● **INFORMATION SUPPLIED**
════════════════
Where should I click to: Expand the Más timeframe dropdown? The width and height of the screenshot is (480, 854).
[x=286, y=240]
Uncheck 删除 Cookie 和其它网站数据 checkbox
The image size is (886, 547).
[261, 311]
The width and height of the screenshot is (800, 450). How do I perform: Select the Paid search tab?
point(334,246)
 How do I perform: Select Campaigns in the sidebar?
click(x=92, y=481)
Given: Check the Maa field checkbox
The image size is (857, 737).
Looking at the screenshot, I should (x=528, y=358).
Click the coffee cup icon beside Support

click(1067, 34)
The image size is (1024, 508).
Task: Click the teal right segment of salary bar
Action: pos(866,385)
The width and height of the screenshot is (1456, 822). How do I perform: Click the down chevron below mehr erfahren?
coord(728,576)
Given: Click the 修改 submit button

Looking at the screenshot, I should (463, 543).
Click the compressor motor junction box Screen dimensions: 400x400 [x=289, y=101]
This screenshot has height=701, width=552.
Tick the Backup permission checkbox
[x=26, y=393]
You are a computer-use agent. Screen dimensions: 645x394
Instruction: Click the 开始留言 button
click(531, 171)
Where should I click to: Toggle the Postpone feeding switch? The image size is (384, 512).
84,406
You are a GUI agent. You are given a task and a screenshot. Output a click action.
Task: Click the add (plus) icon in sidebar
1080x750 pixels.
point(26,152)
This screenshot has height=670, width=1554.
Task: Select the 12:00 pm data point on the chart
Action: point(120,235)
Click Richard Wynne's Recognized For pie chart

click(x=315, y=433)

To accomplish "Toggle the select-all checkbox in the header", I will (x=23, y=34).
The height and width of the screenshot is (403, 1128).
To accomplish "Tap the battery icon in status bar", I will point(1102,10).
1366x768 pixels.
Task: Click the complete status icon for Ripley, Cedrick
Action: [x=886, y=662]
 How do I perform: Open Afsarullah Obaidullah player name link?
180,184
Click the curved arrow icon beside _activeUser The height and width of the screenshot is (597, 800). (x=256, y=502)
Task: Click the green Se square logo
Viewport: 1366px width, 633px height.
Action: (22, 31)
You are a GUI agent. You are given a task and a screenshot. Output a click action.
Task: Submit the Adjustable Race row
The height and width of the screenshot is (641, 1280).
════════════════
● **REQUIREMENT**
Please convert the data above into a Markdown table with two columns, Item and Text, numbering each nonblank line in order under Item and putting that line under Text; leave out blank lines.

● **TASK SOLUTION**
| Item | Text |
|---|---|
| 1 | Where should I click to: Expand the Más timeframe dropdown? The width and height of the screenshot is (480, 854). |
| 2 | [x=286, y=240] |
| 3 | Uncheck 删除 Cookie 和其它网站数据 checkbox |
| 4 | The image size is (886, 547). |
| 5 | [261, 311] |
| 6 | The width and height of the screenshot is (800, 450). How do I perform: Select the Paid search tab? |
| 7 | point(334,246) |
| 8 |  How do I perform: Select Campaigns in the sidebar? |
| 9 | click(x=92, y=481) |
| 10 | Given: Check the Maa field checkbox |
| 11 | The image size is (857, 737). |
| 12 | Looking at the screenshot, I should (x=528, y=358). |
| 13 | Click the coffee cup icon beside Support |
| 14 | click(1067, 34) |
| 15 | The image size is (1024, 508). |
| 16 | Task: Click the teal right segment of salary bar |
| 17 | Action: pos(866,385) |
| 18 | The width and height of the screenshot is (1456, 822). How do I perform: Click the down chevron below mehr erfahren? |
| 19 | coord(728,576) |
| 20 | Given: Click the 修改 submit button |
| 21 | Looking at the screenshot, I should (463, 543). |
| 22 | Click the compressor motor junction box Screen dimensions: 400x400 [x=289, y=101] |
| 23 | This screenshot has height=701, width=552. |
| 24 | Tick the Backup permission checkbox |
| 25 | [x=26, y=393] |
| 26 | You are a computer-use agent. Screen dimensions: 645x394 |
| 27 | Instruction: Click the 开始留言 button |
| 28 | click(531, 171) |
| 29 | Where should I click to: Toggle the Postpone feeding switch? The image size is (384, 512). |
| 30 | 84,406 |
| 31 | You are a GUI agent. You are given a task and a screenshot. Output a click action. |
| 32 | Task: Click the add (plus) icon in sidebar |
| 33 | 1080x750 pixels. |
| 34 | point(26,152) |
| 35 | This screenshot has height=670, width=1554. |
| 36 | Task: Select the 12:00 pm data point on the chart |
| 37 | Action: point(120,235) |
| 38 | Click Richard Wynne's Recognized For pie chart |
| 39 | click(x=315, y=433) |
| 40 | To accomplish "Toggle the select-all checkbox in the header", I will (x=23, y=34). |
| 41 | The height and width of the screenshot is (403, 1128). |
| 42 | To accomplish "Tap the battery icon in status bar", I will point(1102,10). |
| 43 | 1366x768 pixels. |
| 44 | Task: Click the complete status icon for Ripley, Cedrick |
| 45 | Action: [x=886, y=662] |
| 46 |  How do I perform: Open Afsarullah Obaidullah player name link? |
| 47 | 180,184 |
| 48 | Click the curved arrow icon beside _activeUser The height and width of the screenshot is (597, 800). (x=256, y=502) |
| 49 | Task: Click the green Se square logo |
| 50 | Viewport: 1366px width, 633px height. |
| 51 | Action: (22, 31) |
| 52 | You are a GUI agent. You are given a task and a screenshot. Output a click action. |
| 53 | Task: Submit the Adjustable Race row |
| 54 | The height and width of the screenshot is (641, 1280). |